◆ EXERCISE REQUIREMENTS ◆
From the article on Connect Four and data governance below, extract everything from "Data governance policies" down to "superior business performance." and copy it word for word.

◆ ARTICLE ◆
····················

Connect Four and Data Governance

Connect Four was one of my favorite childhood games (I grew up in the early 1970s before video games and home computers).

The object of the game was to connect four of your checkers next to each other either vertically, horizontally, or diagonally, before your opponent could do the same with their checkers.  Hours of fun for ages 7 and up, as Milton Bradley would say.

Data Governance has its own version of Connect Four.

The central concept of data governance is its definition, implementation, and enforcement of policies, which connect four factors:

  1. People
  2. Business Process
  3. Technology
  4. Data

Data governance policies govern the complex interactions among people, business processes, technology, and data, which is a corporate asset because high quality data serves as a solid foundation for an organization’s success, empowering people, enabled by technology, to optimize business processes for superior business performance.

Connecting all four of these factors both vertically (within each business unit) and horizontally (across every business unit) is the only winning strategy for long-term success.

····················

◆ EXTRACTED ENTRIES ◆
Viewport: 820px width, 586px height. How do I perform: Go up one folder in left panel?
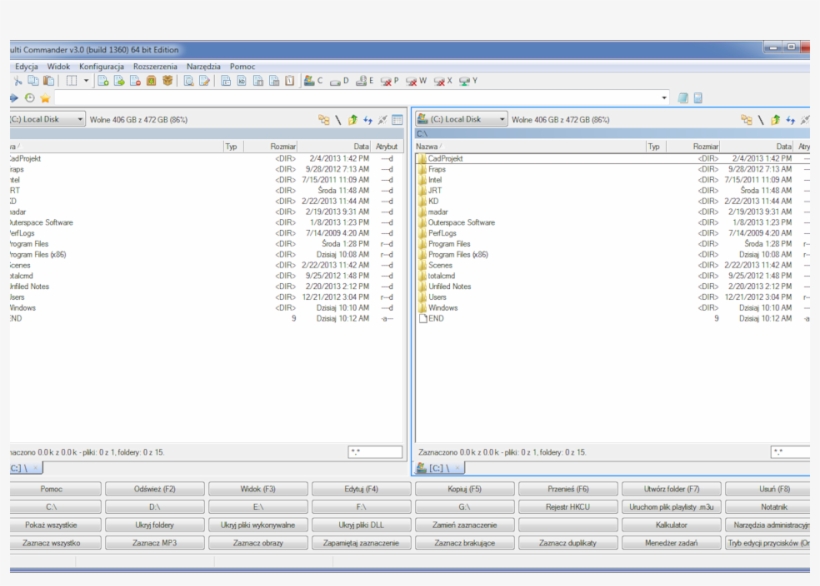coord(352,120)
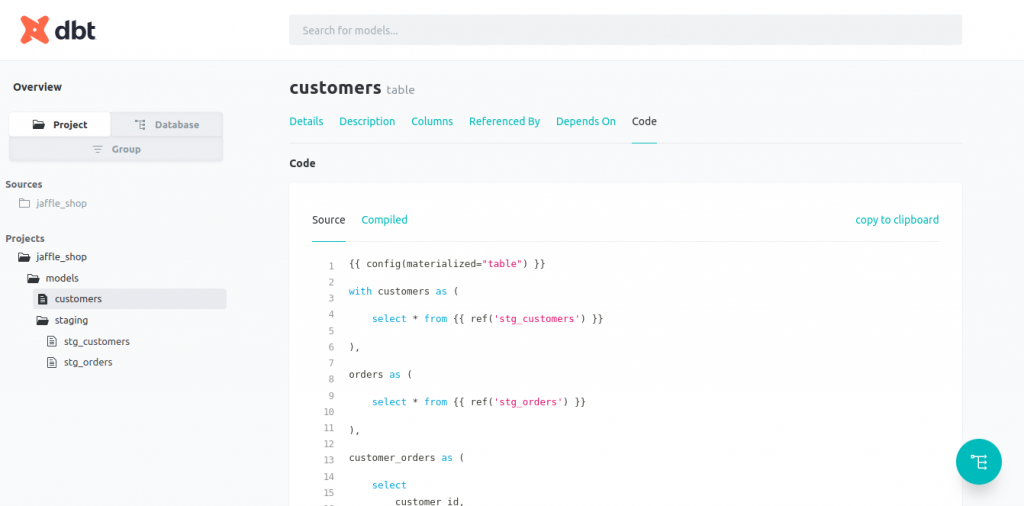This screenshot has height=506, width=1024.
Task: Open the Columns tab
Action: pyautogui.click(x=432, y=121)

····················

◆ ANSWER IN FULL ◆
Data governance policies govern the complex interactions among people, business processes, technology, and data, which is a corporate asset because high quality data serves as a solid foundation for an organization’s success, empowering people, enabled by technology, to optimize business processes for superior business performance.